RAG end to end perf measurements using Langsmith (#60)

ckhened · Antonyvance · web-flow · commit 855fbfe145a4 · 2024-04-09T22:50:34.000+08:00
Co-authored-by: Antony Vance &lt;antony.vance@intel.com&gt;
diff --git a/ChatQnA/langchain/test/README.md b/ChatQnA/langchain/test/README.md
@@ -0,0 +1,31 @@
+## Performance measurement tests with langsmith
+
+Pre-requisite: Signup in langsmith [https://www.langchain.com/langsmith] and get the api token <br />
+
+### Steps to run perf measurements with tgi_gaudi.ipynb jupyter notebook
+
+1. This dir is mounted at /test in qna-rag-redis-server
+2. Make sure redis container and LLM serving is up and running
+3. enter into qna-rag-redis-server container and start jupyter notebook server (can specify needed IP address and jupyter will run on port 8888)
+   ```
+   docker exec -it qna-rag-redis-server bash
+   cd /test
+   jupyter notebook --allow-root --ip=X.X.X.X
+   ```
+4. Launch jupyter notebook in your browser and open the tgi_gaudi.ipynb notebook
+5. Update all the configuration parameters in the second cell of the notebook
+6. Clear all the cells and run all the cells
+7. The output of the last cell which calls client.run_on_dataset() will run the langchain Q&A test and captures measurements in the langsmith server. The URL to access the test result can be obtained from the output of the command
+   <br/><br/>
+
+### Steps to run perf measurements with end_to_end_rag_test.py python script
+
+1. This dir is mounted at /test in qna-rag-redis-server
+2. Make sure redis container and LLM serving is up and running
+3. enter into qna-rag-redis-server container and run the python script
+   ```
+   docker exec -it qna-rag-redis-server bash
+   cd /test
+   python end_to_end_rag_test.py -l "<LLM model serving - TGI or VLLM>" -e <TEI embedding model serving> -m <LLM model name> -ht "<huggingface token>" -lt <langsmith api key> -dbs "<path to schema>" -dbu "<redis server URL>" -dbi "<DB Index name>" -d "<langsmith dataset name>"
+   ```
+4. Check the results in langsmith server
diff --git a/ChatQnA/langchain/test/end_to_end_rag_test.py b/ChatQnA/langchain/test/end_to_end_rag_test.py
@@ -0,0 +1,248 @@
+#!/usr/bin/env python
+
+# Copyright (c) 2024 Intel Corporation
+#
+# Licensed under the Apache License, Version 2.0 (the "License");
+# you may not use this file except in compliance with the License.

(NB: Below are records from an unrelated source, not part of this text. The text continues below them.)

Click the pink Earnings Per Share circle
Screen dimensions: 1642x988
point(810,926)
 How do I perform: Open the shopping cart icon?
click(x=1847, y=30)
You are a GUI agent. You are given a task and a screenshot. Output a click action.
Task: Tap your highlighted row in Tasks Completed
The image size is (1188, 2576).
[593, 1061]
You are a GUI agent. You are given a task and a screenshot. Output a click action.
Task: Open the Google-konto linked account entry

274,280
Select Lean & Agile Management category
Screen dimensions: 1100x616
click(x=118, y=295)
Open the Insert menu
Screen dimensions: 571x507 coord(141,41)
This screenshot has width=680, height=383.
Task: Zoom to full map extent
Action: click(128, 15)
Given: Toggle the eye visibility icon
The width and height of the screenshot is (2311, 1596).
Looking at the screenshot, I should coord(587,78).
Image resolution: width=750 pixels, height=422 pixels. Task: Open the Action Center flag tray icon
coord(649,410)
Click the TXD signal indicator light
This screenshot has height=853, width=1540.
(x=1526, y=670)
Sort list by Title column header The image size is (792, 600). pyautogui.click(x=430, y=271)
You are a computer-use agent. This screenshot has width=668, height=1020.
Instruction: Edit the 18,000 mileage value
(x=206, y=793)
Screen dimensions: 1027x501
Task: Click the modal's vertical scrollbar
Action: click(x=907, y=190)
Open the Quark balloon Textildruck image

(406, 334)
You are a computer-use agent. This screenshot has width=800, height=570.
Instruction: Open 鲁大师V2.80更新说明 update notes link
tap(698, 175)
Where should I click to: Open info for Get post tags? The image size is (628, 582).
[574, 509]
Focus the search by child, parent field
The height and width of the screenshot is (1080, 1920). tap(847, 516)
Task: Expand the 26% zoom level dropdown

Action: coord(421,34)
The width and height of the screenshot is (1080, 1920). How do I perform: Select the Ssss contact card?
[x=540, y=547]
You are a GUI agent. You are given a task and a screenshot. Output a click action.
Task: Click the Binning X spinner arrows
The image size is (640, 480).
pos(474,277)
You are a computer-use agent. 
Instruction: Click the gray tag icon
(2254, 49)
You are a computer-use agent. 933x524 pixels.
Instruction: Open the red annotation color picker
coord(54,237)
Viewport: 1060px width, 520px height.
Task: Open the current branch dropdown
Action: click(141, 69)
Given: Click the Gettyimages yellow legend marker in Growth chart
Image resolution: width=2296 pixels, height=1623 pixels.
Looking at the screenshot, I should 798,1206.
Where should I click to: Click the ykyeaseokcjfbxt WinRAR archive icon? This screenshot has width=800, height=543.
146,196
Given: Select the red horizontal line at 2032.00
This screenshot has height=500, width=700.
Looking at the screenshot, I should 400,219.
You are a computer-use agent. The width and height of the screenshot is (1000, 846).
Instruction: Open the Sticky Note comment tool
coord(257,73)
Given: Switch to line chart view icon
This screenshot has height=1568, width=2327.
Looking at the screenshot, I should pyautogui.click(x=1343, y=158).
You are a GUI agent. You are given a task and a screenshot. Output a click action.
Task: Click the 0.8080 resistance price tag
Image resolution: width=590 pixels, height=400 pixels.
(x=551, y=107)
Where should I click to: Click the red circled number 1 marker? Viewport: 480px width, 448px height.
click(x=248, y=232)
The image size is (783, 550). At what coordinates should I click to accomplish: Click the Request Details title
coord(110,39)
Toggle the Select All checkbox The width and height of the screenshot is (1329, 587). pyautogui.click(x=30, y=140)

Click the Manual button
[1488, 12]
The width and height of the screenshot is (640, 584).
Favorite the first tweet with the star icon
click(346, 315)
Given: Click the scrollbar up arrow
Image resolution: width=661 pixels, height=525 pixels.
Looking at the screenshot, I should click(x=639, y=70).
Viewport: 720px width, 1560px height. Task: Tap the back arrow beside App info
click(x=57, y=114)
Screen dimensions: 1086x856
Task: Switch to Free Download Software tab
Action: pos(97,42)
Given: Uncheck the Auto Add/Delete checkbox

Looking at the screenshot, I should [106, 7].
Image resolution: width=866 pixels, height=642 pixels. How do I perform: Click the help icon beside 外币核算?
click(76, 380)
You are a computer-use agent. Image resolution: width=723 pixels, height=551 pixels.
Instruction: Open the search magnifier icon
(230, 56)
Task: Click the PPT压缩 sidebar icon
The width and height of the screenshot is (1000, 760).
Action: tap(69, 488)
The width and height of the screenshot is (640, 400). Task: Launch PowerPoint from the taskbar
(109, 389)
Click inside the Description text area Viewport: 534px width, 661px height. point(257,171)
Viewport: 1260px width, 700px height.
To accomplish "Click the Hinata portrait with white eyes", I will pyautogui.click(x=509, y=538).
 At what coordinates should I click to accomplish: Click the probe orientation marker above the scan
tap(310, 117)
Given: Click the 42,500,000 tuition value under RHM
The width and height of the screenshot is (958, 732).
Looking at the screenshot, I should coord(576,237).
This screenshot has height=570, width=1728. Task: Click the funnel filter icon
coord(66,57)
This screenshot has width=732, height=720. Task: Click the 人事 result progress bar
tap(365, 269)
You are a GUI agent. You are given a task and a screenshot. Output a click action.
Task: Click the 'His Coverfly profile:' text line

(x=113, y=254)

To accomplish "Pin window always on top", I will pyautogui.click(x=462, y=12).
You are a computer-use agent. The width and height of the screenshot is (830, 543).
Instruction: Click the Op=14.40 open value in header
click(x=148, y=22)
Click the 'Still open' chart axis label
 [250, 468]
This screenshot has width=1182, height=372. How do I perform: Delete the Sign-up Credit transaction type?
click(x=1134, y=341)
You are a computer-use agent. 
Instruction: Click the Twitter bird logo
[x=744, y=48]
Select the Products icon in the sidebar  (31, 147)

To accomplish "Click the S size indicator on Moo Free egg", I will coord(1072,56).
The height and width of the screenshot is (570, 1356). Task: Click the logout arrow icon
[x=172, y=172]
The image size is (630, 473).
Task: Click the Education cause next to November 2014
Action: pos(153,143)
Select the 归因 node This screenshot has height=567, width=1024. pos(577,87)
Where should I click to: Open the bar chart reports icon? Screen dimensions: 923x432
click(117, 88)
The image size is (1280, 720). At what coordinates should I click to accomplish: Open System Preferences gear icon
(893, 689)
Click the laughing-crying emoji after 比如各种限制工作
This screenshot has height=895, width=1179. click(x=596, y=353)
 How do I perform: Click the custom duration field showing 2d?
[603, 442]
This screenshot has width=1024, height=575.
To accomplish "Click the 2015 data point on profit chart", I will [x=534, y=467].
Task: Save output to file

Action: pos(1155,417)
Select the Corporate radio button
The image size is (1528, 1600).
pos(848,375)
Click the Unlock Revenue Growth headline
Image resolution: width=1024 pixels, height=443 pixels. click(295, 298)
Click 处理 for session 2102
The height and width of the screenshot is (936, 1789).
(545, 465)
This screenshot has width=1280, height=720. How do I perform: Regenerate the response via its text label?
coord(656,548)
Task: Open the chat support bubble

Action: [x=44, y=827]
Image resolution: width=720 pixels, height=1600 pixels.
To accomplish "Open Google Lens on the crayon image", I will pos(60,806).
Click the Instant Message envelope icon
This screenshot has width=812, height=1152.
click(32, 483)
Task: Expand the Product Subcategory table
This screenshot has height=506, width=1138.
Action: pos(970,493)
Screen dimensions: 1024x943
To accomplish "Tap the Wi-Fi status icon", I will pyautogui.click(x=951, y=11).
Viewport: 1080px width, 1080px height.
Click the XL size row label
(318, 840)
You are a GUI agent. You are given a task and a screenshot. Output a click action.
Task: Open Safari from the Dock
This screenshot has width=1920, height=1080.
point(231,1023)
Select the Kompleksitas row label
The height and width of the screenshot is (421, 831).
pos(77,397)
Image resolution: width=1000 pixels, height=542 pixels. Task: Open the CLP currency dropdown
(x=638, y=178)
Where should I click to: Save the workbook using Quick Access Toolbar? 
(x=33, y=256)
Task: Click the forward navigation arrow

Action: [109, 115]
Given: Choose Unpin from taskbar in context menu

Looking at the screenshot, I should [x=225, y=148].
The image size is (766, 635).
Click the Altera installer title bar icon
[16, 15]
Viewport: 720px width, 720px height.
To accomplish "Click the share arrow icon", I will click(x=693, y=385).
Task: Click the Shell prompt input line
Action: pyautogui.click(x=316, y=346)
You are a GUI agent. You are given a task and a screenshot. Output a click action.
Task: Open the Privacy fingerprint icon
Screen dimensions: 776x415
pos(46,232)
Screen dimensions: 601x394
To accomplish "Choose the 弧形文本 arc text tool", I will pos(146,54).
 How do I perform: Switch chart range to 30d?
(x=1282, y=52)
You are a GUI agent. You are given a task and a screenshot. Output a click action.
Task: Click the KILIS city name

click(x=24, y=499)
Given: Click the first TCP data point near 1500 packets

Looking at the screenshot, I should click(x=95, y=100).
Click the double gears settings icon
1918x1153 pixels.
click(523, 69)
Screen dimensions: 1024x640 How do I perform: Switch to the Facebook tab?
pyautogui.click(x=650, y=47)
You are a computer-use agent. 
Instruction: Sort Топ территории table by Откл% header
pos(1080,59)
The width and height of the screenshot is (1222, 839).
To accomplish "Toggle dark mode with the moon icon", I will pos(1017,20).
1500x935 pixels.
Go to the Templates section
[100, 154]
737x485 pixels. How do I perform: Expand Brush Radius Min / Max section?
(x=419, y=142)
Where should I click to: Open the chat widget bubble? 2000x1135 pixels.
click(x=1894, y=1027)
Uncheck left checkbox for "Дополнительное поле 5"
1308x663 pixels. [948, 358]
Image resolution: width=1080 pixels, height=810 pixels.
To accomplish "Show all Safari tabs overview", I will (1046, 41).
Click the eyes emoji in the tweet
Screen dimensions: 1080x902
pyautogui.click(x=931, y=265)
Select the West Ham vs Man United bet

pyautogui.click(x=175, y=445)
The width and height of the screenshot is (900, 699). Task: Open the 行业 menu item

+# You may obtain a copy of the License at
+#
+#    http://www.apache.org/licenses/LICENSE-2.0
+#
+# Unless required by applicable law or agreed to in writing, software
+# distributed under the License is distributed on an "AS IS" BASIS,
+# WITHOUT WARRANTIES OR CONDITIONS OF ANY KIND, either express or implied.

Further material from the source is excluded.